Cranberries: Flavonoids are known for their antimicrobial effects and likely tooth decay-preventing properties. Cranberries, and many other berries, are rich in these compounds and organic acids. The flavonoids in cranberries and blueberries inhibit bacteria from sticking to surfaces which is the same mechanism that prevents e.coli bacteria from adhering to the bladder wall, causing urinary tract infections. A study showed that cranberries decreased cavity promoting bacteria found in saliva.

Peanuts: Although both peanuts and peanut butter contain the same fiber, scientists think eating foods that require more chewing is what decreases plaque build-up. Peanuts are one of the least cariogenic (cavity causing) foods you can eat!

Tea (Black): Drink tea without adding sweeteners, since sugars are known to increase risk of tooth decay. Flavanols, such as epigallocatechin, are abundant in tea and have been shown to diminish the growth of harmful bacteria. Additionally, tea leaves contain fluoride, a mineral that supports oral health by helping strengthen the mineral composition of teeth. Make your tea with fluoridated tap water, too! University of Illinois at Chicago researchers found natural chemicals in black tea that inhibit the growth of glucosyltransferase, an enzyme that helps plaque adhere to tooth enamel.

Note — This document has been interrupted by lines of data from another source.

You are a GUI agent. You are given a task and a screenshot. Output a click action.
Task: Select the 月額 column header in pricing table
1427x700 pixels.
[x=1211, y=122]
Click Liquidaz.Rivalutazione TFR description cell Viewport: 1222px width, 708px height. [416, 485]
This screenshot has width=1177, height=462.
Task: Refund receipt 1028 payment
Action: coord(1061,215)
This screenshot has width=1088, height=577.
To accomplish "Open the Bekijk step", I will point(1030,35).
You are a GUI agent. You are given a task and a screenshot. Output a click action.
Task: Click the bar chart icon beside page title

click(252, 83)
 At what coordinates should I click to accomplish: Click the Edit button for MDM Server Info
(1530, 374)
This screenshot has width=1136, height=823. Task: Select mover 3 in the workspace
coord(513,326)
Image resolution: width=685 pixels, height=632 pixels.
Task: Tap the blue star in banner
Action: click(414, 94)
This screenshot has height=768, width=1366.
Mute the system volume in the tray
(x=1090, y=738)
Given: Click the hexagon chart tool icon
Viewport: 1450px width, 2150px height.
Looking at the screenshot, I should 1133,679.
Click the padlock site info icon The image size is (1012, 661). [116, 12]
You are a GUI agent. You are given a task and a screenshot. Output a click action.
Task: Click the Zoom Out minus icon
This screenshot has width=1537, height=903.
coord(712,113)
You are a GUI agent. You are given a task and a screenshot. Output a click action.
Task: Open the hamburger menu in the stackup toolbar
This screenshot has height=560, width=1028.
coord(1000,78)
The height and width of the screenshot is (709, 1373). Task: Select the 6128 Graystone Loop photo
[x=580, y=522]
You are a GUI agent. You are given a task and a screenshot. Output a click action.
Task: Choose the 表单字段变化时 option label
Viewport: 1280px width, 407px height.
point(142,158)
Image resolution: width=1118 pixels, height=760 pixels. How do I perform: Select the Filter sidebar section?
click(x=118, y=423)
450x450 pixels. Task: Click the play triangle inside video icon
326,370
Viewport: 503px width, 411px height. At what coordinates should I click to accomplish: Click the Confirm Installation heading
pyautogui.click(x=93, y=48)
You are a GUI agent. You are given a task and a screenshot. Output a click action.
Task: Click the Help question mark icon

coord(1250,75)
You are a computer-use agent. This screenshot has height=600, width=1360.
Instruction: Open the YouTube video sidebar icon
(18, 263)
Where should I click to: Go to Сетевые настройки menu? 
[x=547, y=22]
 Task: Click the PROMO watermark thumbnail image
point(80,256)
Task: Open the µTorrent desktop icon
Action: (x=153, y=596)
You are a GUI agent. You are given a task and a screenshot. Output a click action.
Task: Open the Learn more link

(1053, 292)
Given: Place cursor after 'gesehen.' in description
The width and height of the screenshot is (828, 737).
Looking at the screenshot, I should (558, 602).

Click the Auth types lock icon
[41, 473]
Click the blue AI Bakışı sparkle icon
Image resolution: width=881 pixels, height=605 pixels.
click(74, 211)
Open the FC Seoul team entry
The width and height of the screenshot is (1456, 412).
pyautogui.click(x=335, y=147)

Unsweetened Kefir/Yogurt: Plain kefir or yogurt combined with naturally sweet fresh fruit loaded with fiber acts like a natural toothbrush so sugars don’t stick. Yogurt contains calcium and phosphorus which are two minerals needed to remineralize teeth. Often, these two minerals are removed by the acids in the mouth. Kefir is also naturally rich in protein and a good source of magnesium, riboflavin, folate and B12. A study of 2,058 three-year olds showed that consuming fermented dairy products was associated with having fewer cavities. Adults who drank yogurt, fermented milk and fermented dairy beverages showed that pH levels were less acidic and below the critical level for enamel and corrosion to occur.